Kaa, the soft-spoken serpent of The Jungle Book is an inoculation against such siren songs. 

The lust for power can be insatiable and self-destructive.  King Louie (Christopher Walken), a carefree orangutan Disney introduced in the 1967 animated version of Kipling’s story, is now a huge gigantopithecus, which apparently did once exist in India, but for all intents and purposes, he still looks like an orangutan, albeit a “yuge” one.  In the current film Louie talks like a character from “The Sopranos,” and has about as much sense, too.

Not content to live in the splendor of his monkey temple, with all the lesser apes answering to his every beck and call, he wants even more power, the red flower from the man village.  Fire.

Not good.  And King Louie more than gets his comeuppance.

Man’s ingenuity sets him apart from other animals.  The current trend is to equate humans with animals.  Their lives are equal to ours, as we have seen recently in the furor over the decision to kill a gorilla to save a child.  This view is what Bagheera the panther and Mowgli’s wolf pack at first accept. 

Mowgli must act like a wolf.  He can’t use any tricks his human creativity and intelligence naturally promote, such as capturing water with in improvised shell-bowl instead of lapping it up from the river as all the other jungle creatures do.

The two-footed man must somehow run as fast as the wolves to survive.

Baloo the bear, with Bill Murray’s fun-loving voice adding to our entertainment, is the first to notice Mowgli’s exceptional nature and not to rebuke him for it.  After all, Mowgli has used his brains to engineer a system for securing all the honey Baloo wants from the hives on the sheer cliff above. 

And then when Mowgli dares to approach the elephants, held like gods in a fearful awe by all the jungle creatures, not only living to tell about it, but actually using his wits to avert an elephant tragedy, even Bagheera is impressed.

Finally, he accepts the man cub for what he is rather than forcing him to be like the wolves that had adopted him.
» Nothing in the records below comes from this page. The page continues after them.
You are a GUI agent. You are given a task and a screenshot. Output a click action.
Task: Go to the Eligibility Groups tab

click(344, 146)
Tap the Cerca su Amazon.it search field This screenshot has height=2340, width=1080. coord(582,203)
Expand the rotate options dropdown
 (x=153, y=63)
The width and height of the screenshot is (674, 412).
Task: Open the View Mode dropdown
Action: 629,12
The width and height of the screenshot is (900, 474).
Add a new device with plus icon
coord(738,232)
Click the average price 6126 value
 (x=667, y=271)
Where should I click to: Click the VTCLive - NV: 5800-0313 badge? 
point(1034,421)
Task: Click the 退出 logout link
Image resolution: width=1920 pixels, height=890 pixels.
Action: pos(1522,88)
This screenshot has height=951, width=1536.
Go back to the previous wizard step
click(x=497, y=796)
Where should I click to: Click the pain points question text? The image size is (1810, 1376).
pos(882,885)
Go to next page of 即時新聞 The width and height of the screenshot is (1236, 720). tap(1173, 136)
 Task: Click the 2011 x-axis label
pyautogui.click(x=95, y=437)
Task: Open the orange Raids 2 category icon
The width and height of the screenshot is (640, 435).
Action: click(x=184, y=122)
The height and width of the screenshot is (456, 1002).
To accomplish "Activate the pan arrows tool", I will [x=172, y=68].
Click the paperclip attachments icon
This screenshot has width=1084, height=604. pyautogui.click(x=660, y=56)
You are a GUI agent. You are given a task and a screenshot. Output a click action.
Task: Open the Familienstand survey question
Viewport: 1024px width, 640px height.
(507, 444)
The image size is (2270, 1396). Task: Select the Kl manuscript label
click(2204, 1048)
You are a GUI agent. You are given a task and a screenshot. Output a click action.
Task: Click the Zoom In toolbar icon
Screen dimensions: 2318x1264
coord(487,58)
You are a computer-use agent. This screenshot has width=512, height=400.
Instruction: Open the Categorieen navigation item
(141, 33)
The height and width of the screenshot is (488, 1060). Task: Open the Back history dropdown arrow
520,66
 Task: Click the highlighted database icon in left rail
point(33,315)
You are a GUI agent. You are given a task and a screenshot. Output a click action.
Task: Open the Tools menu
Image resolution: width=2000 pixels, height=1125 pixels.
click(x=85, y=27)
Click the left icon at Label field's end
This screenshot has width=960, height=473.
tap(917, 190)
In his final showdown with the fierce tiger Shere Kan Mowgli wants to fight along side the wolf pack. 

Bagheera: You can't fight him like a wolf! You're NOT a wolf!

[smiles]

Bagheera: Fight him like a man!

While Disney’s original 1967 animated Jungle Book was funny and heart-warming, with tunes that stayed with you, this film is superior.  It has some humor, but resonates with greater meaning. 

And in a world of increasing menace, the lessons it teaches are needed now more than ever.

–Kathy Borich

Trailer

Food-Loving Foodie

When Mowgli meets the great ape King Louie in the crumbling monkey temple, he offers him some papayas from the pile of food and loot at his feet.

Our special Indian drink uses mangos instead, but mixed with creamy yogurt, it is just delicious and fitting for a king or a man cub.  And easy enough that the kiddos could easily make it themselves.

Mango Lassi Drink 

"An Indian yogurt drink - smooth, creamy, and absolutely heavenly!"

Ingredients

2 mangos - peeled, seeded and diced

2 cups plain yogurt

1/2 cup white sugar

1 cup ice

 Directions
In a blender, combine mangos, yogurt, sugar and ice. Blend until smooth. Pour into glasses and serve.